If the most commercially unsuccessful medicines were excluded from the analysis, then the remaining study population will be biased toward a higher total sales revenue multiple over R&D costs. The commercially unsuccessful medicines required the same amount of R&D expenditures, but (by definition) generated much fewer revenues.
Second, the analysis summed up the global sales revenues earned on the chosen cancer medications between 1989 and 2017. Simply summing up a stream of revenues over time is an inappropriate and meaningless calculation because it does not account for the time value of money – a fundamental financial principle.
The time value of money recognizes that a dollar earned in 2017 is not equivalent to a dollar earned in 1989. In order to have comparable figures, the dollars earned in 2017 must be discounted into 1989 dollars.
Perhaps the easiest way to see why this calculation is so important is to review the returns of the S&P 500 between January 1989 and December 2017. According to DQYDJ’s S&P 500 return calculator, assuming an investor reinvested her dividends, then she could have received a 1,622.5% return on her money over the 1989 and 2017 time period. Put differently, a $100 investment in the S&P 500 as of January 1989 would be worth $1,622.48 by December 2017.
While this 10.34% annualized return is not necessarily the right “discount rate” for the WHO study, it exemplifies that earning money in 1989 is not the same as earning money in 2017 – any money received in 1989 could be invested, and earn a large potential return.
Accounting for these two flaws alone significantly alters the WHO’s sales revenue multiple. By my calculation, accounting for these factors reduces the revenue multiple by nearly 350 percent! Since the study estimates contain an error that alters the conclusion by as much as 350 percent, the results are not reliable.

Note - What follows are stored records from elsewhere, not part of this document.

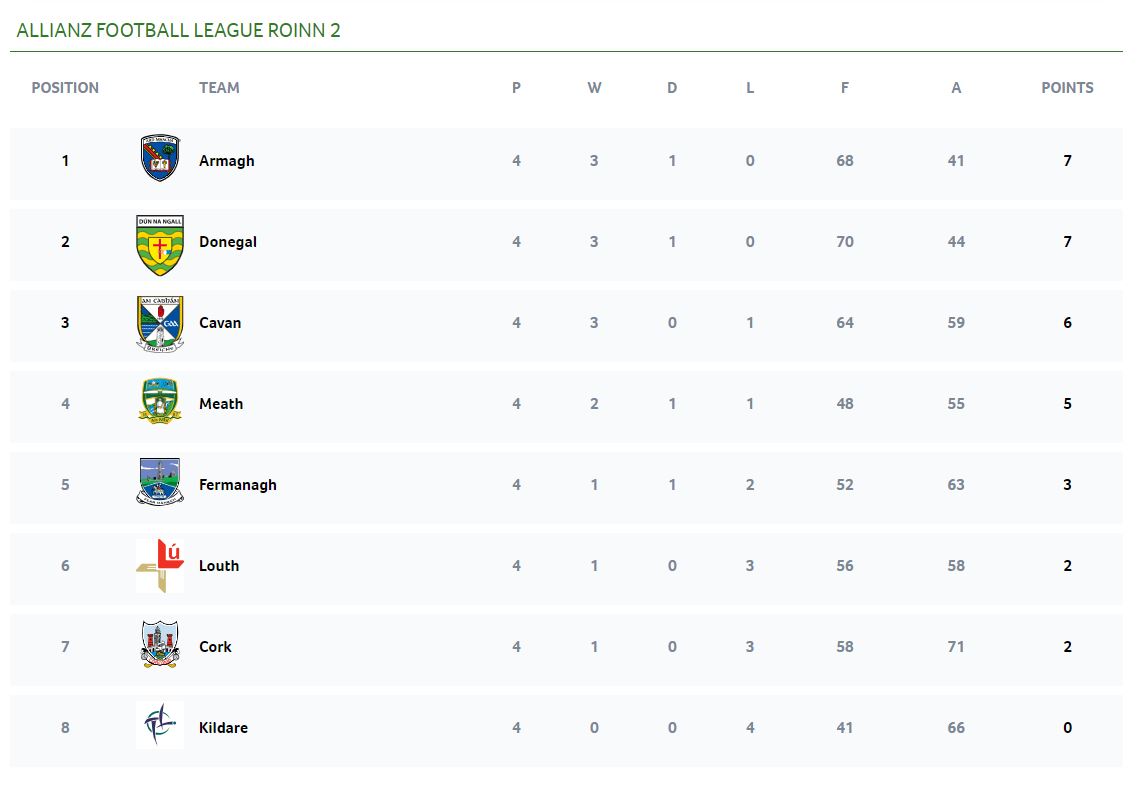Select the Louth team name
The width and height of the screenshot is (1147, 791).
[219, 566]
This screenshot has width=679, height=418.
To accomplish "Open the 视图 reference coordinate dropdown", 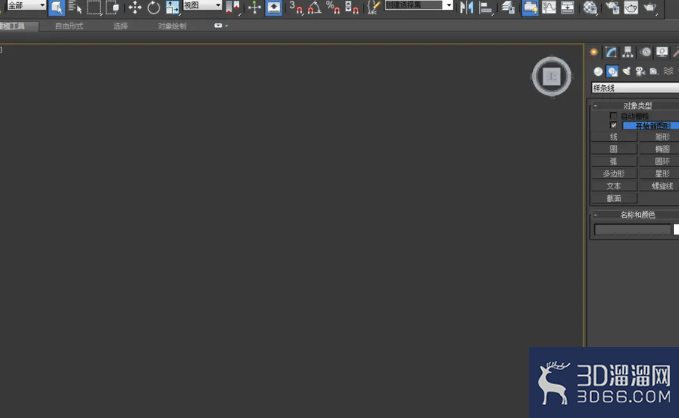I will point(203,5).
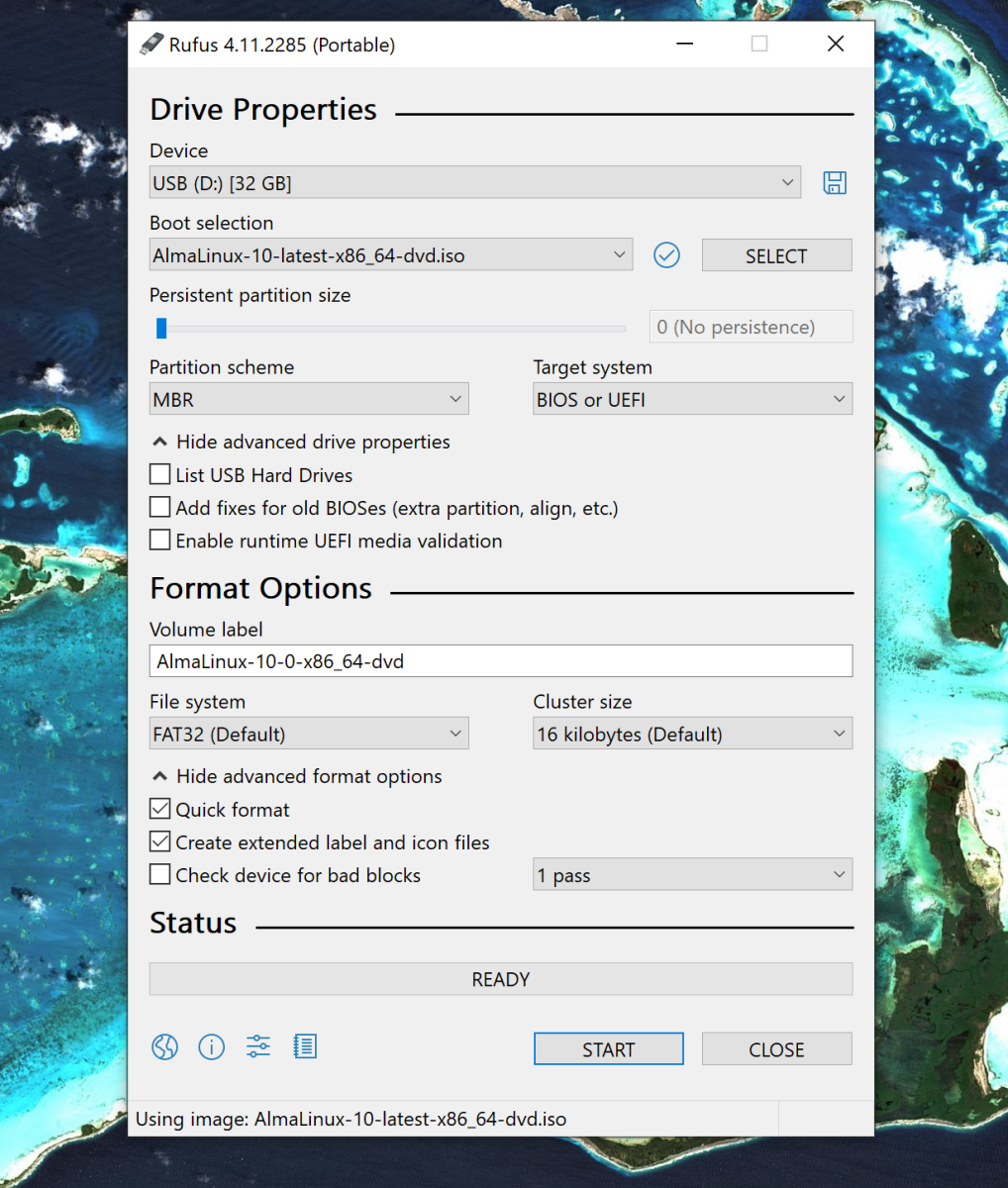This screenshot has height=1188, width=1008.
Task: Collapse the advanced format options section
Action: coord(297,777)
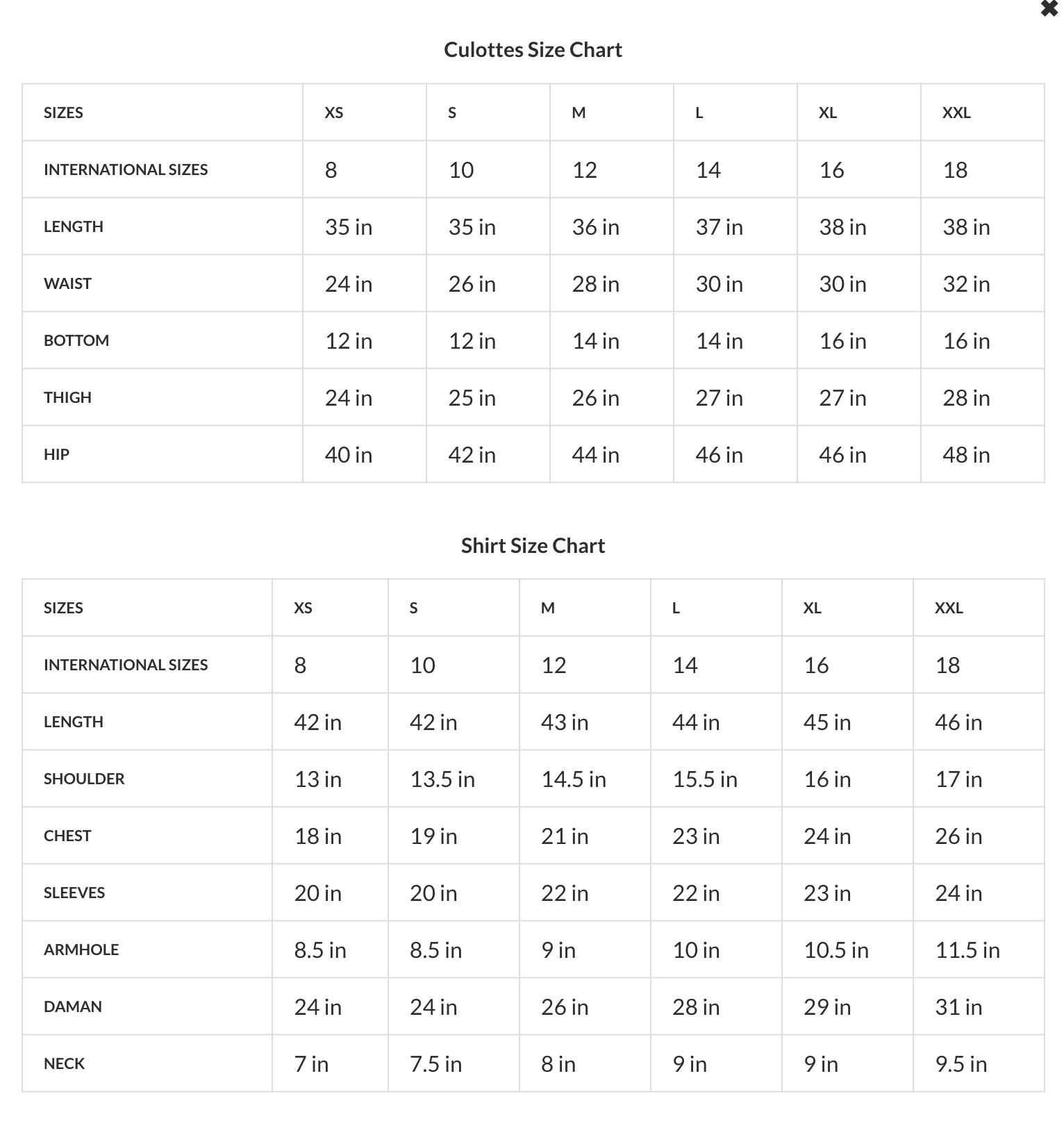This screenshot has height=1135, width=1064.
Task: Select the 37 in culottes length value
Action: [x=719, y=227]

Yet, these were not the only flaws of the study. The study also demonstrated a fundamental misunderstanding of the negotiation process that sets drug prices globally. It excluded key benefits created by cancer medicines such as the benefits created by better cancer treatment and longer survival rates, the potential reduction in other health care costs, and the reduction in other social costs. It also failed to account for pharmaceutical companies’ actual cost of capital and, mismeasured health care affordability.
Due to its global influence, the results of this study are inappropriately encouraging ill-considered policies such as the imposition of stricter price controls and more government regulation of medicines. If implemented, these policies will threaten continued innovation and make cutting-edge cancer treatments less available to patients who rely on them.